• _Work task 1_
Reproduce the part of the battalion text starting at "On 1 July 1981, the" and ending at "Medical Unit (Reserve)".
• _Work task 2_
Decide whether each statement agrees with the battalion text, answering yes or no and quoting the words that settle it: (a) the battalion was formed in Cervignano del Friuli; (b) the battalion received a Gold Medal of Army Valor; (c) the battalion's flag went to the Shrine of the Flags in Rome.

• _Exercise text_
Inactive Italian Army brigade logistics unit

The Logistic Battalion "Vittorio Veneto" (Battaglione Logistico "Vittorio Veneto") is an inactive military logistics battalion of the Italian Army, which was assigned to the Mechanized Brigade "Vittorio Veneto". The battalion's anniversary falls, as for all units of the Italian Army's Transport and Materiel Corps, on 22 May, the anniversary of the Royal Italian Army's first major use of automobiles to transport reinforcements to the Asiago plateau to counter the Austro-Hungarian Asiago Offensive in May 1916.

== History ==
The battalion is the spiritual successor of the logistic units of the Royal Italian Army's four cavalry divisions, which fought in October 1918 in the Battle of Vittorio Veneto:

- 1st Cavalry Division "Friuli"
- 2nd Cavalry Division "Veneto"
- 3rd Cavalry Division "Lombardia"
- 4th Cavalry Division "Piemonte"

=== Cold War ===
On 1 October 1975, as part of the 1975 army reform, the Cavalry Brigade "Pozzuolo del Friuli" was split into the Armored Brigade "Pozzuolo del Friuli" and Armored Brigade "Vittorio Veneto". On 20 October 1975, the Logistic Battalion "Vittorio Veneto" was formed in Cervignano del Friuli and assigned to the brigade. Initially the battalion consisted of a command, command platoon, and a supply and transport company. On 1 July 1976, the battalion formed a medium workshop and a vehicle park. At the time the battalion fielded 692 men (38 officers, 85 non-commissioned officers, and 569 soldiers).

On 12 November 1976, the President of the Italian Republic Giovanni Leone granted with decree 846 the battalion a flag.

For its conduct and work after the 1976 Friuli earthquake the battalion was awarded a Bronze Medal of Army Valor, which was affixed to the battalion's flag and added to the battalion's coat of arms.

On 1 July 1981, the battalion added a reserve medical unit. On 1 July 1982, the battalion was reorganized and consisted afterwards of the following units:

- Logistic Battalion "Vittorio Veneto", in Cervignano del Friuli
  - Command and Services Company
  - Supply Company
  - Maintenance Company
  - Medium Transport Company
  - Medical Unit (Reserve)

=== Recent times ===
After the end of the Cold War the Italian Army began to draw down its forces. Consequently, on 31 July 1991, the Mechanized Brigade "Vittorio Veneto" and the Logistic Battalion "Vittorio Veneto" were disbanded. On 5 December of the same year, the battalion's flag was transferred to the Shrine of the Flags in the Vittoriano in Rome for safekeeping.

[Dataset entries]

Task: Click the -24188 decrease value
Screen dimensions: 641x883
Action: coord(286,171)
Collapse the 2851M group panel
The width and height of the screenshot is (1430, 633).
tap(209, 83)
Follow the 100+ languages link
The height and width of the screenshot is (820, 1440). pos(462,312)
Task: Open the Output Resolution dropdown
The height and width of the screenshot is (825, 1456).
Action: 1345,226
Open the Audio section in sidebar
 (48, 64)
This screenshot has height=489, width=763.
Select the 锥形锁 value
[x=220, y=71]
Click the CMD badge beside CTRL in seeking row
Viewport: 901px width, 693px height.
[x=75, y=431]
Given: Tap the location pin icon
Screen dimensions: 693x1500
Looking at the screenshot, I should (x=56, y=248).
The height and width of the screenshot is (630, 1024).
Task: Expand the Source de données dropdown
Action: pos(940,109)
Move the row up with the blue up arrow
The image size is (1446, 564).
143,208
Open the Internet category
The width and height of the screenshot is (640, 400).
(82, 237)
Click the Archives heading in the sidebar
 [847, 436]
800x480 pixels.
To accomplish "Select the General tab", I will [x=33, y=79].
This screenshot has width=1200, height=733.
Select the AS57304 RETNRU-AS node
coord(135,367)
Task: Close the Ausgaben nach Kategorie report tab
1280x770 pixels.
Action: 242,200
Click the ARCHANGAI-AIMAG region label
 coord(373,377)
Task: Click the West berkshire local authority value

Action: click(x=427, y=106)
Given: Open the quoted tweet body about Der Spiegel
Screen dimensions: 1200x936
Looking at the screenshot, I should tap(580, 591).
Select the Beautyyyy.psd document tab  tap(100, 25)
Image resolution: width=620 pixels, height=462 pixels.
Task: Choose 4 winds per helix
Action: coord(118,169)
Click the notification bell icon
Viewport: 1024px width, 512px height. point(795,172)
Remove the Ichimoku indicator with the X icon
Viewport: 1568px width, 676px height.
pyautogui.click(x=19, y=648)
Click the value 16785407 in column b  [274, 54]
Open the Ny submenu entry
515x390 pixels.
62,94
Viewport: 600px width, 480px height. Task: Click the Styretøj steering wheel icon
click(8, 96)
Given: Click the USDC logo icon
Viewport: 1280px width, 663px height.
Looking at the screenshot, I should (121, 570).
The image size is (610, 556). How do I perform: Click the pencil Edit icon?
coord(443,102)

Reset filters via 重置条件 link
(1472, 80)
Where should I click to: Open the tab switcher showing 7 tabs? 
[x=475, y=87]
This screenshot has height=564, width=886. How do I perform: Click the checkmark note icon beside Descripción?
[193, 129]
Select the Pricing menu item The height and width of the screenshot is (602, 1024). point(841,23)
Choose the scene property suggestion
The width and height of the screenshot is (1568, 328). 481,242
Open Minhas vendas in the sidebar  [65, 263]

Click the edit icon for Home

• _Written reply 1_
On 1 July 1981, the battalion added a reserve medical unit. On 1 July 1982, the battalion was reorganized and consisted afterwards of the following units:

- Logistic Battalion "Vittorio Veneto", in Cervignano del Friuli
  - Command and Services Company
  - Supply Company
  - Maintenance Company
  - Medium Transport Company
  - Medical Unit (Reserve)

• _Written reply 2_
(a) Yes: "was formed in Cervignano del Friuli"
(b) No: "the battalion was awarded a Bronze Medal of Army Valor"
(c) Yes: "the battalion's flag was transferred to the Shrine of the Flags in the Vittoriano in Rome for safekeeping"